## PASSAGE PROVIDED
▼

Next up is account setup. If you're upgrading from Windows 8.x and were using a Microsoft account for sign-in, you will be prompted to sign-in to that account and move on. If you are upgrading from Windows 7, however, or from Windows 8.x and were using a local account, you will be prompted to sign-in to your Microsoft account.
I continue to be amazed at the weird resistance by some to using a Microsoft account for sign-in, since this provides such a huge advantage with regards to settings sync, OneDrive integration, Windows Store application access, Xbox-based music and gaming subscription services, and more. But rather than get into a debate about that now, I'll simply assume you want to use Microsoft account because that is what most people will indeed want. (If not, click "Create a new account" instead and then "Continue using my existing account" in the next screen.)
After you've signed in with your Microsoft account, you will be told that OneDrive is connected to your PC and will be available through the file system and for settings sync. You do want this. (If not, click "Turn off OneDrive settings (not recommended)." Don't do that.)
Now, you can enjoy a nausea-inducing interminable wait while colors flash on the screen and Setup finishes up. Sorry.
And finally, you will be presented with the Windows Technical Preview. What you see here will depend on which OS you upgraded from. With Windows 7, you will boot right into the desktop and the new Start menu will be enabled, as seen here.
But with Windows 8.x, the Start screen will be enabled by default. (You can switch to the Start menu using the instructions in Windows 10 Tip: Swap Between Start Menu and Start Screen.) And whether you boot to the desktop or the Start screen will depend on how Window was previously configured.
At this point, you should make sure everything works. Here are some ideas I first published with much more detail in Windows 8.1 Field Guide:
Set the date and time. Make sure that your PC's date, time zone are correctly set before doing anything else: The time zone, in particular, is often incorrect and is annoyingly set to Microsoft's home time zone of Pacific Time for some reason.
Install all Windows updates. The Windows Technical Preview is configured to automatically update all important and recommended updates. But while this does happen automatically, it doesn't always happen immediately, and one of the things you will need to do after installing Windows is ensure that all of the latest hardware drivers are installed. On many PCs, this will occur through Windows Update. Seriously, this is crucial. Don't do anything else until you've installed all the available Windows Updates.
Check Device manager for missing hardware drivers. Yes, Device Manager is an old-school desktop-based control panel, but it's also the only accurate way to see whether all of the hardware devices in and attached to your PC are supported by valid drivers. There are a variety of ways in which to display this tool, but the easiest, perhaps, is to navigate to the Start screen, type device man and then select Device Manager from the search results list. If all is well, you will see a "clean" Device Manager with no driver-less devices. If not, you'll need to do some research and downloading and installing.
Personalize Windows. Once all that is done, you should think about personalizing the Start screen and other aspects of Windows. That, of course, is a topic for other articles.
Make sure your applications work and, if necessary, reauthorize them.

▲

## SUPPLIED RECORDS

▼

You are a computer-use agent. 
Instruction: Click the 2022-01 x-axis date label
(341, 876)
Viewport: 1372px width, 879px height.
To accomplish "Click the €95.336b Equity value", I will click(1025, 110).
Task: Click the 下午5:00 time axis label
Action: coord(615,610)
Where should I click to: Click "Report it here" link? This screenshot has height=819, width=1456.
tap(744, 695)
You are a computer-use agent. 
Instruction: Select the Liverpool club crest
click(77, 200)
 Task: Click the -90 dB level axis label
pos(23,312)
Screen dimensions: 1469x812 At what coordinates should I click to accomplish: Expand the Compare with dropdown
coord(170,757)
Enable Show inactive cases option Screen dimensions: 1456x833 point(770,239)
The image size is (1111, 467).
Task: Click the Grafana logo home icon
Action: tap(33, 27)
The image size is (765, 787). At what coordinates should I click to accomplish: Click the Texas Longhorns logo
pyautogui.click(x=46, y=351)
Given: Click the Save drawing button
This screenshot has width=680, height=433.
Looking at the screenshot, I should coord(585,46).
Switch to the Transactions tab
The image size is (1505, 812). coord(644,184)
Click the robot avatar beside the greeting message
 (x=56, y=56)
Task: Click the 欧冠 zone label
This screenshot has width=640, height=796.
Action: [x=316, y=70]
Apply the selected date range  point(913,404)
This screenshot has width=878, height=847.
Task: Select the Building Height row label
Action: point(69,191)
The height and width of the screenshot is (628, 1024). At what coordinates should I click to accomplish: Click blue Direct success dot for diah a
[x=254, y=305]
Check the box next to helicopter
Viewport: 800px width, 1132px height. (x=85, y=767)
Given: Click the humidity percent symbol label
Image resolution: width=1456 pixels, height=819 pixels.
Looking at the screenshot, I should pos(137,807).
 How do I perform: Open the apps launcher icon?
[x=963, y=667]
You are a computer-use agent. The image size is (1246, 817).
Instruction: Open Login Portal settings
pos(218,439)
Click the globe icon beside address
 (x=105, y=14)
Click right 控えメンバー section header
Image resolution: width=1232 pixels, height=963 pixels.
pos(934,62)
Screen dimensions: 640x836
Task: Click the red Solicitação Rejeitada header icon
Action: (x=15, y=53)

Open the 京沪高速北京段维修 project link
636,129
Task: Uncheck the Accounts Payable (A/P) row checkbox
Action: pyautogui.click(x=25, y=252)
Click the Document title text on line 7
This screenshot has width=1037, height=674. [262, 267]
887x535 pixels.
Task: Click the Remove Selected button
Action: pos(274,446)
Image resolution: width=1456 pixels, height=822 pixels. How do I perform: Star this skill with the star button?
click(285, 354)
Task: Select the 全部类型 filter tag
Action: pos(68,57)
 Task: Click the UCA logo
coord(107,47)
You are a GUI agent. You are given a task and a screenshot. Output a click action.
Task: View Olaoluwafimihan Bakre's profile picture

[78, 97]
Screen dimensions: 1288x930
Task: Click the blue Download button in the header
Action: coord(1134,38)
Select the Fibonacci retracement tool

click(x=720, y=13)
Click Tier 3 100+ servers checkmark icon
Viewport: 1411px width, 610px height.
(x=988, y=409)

▲

## STATED EXERCISE 1
Answer these questions using the passage about upgrading to the Windows Technical Preview:
(a) What time zone is often set incorrectly by default?
(b) After an upgrade from Windows 7, what does the PC boot into, and which feature is enabled?
(c) What should be typed on the Start screen to bring up Device Manager?
## STATED EXERCISE 2
Copy the records word for word, from their first line through the line that contains "coord(170,757)".

## EXERCISE ANSWER 1
(a) Microsoft's home time zone of Pacific Time.
(b) The desktop, with the new Start menu enabled.
(c) device man

## EXERCISE ANSWER 2
You are a computer-use agent. 
Instruction: Click the 2022-01 x-axis date label
(341, 876)
Viewport: 1372px width, 879px height.
To accomplish "Click the €95.336b Equity value", I will click(1025, 110).
Task: Click the 下午5:00 time axis label
Action: coord(615,610)
Where should I click to: Click "Report it here" link? This screenshot has height=819, width=1456.
tap(744, 695)
You are a computer-use agent. 
Instruction: Select the Liverpool club crest
click(77, 200)
 Task: Click the -90 dB level axis label
pos(23,312)
Screen dimensions: 1469x812 At what coordinates should I click to accomplish: Expand the Compare with dropdown
coord(170,757)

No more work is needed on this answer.